───── Data for review

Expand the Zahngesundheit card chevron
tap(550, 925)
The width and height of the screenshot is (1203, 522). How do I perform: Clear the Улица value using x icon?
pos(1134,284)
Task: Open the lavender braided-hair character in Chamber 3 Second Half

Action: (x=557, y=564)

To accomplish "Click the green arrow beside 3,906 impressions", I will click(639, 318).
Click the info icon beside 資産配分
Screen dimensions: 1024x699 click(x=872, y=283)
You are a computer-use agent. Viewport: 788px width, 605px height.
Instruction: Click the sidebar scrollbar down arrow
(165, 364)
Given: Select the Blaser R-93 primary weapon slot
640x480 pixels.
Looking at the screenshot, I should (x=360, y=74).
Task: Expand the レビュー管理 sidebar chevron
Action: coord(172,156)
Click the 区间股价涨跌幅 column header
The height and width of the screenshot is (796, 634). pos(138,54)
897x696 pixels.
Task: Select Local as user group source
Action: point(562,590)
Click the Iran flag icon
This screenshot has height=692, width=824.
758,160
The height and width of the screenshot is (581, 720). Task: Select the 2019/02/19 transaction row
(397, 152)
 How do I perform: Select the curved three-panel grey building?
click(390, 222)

──────────

Type out all of the records again, exactly.

• _Task response_:
Expand the Zahngesundheit card chevron
tap(550, 925)
The width and height of the screenshot is (1203, 522). How do I perform: Clear the Улица value using x icon?
pos(1134,284)
Task: Open the lavender braided-hair character in Chamber 3 Second Half

Action: (x=557, y=564)

To accomplish "Click the green arrow beside 3,906 impressions", I will click(639, 318).
Click the info icon beside 資産配分
Screen dimensions: 1024x699 click(x=872, y=283)
You are a computer-use agent. Viewport: 788px width, 605px height.
Instruction: Click the sidebar scrollbar down arrow
(165, 364)
Given: Select the Blaser R-93 primary weapon slot
640x480 pixels.
Looking at the screenshot, I should (x=360, y=74).
Task: Expand the レビュー管理 sidebar chevron
Action: coord(172,156)
Click the 区间股价涨跌幅 column header
The height and width of the screenshot is (796, 634). pos(138,54)
897x696 pixels.
Task: Select Local as user group source
Action: point(562,590)
Click the Iran flag icon
This screenshot has height=692, width=824.
758,160
The height and width of the screenshot is (581, 720). Task: Select the 2019/02/19 transaction row
(397, 152)
 How do I perform: Select the curved three-panel grey building?
click(390, 222)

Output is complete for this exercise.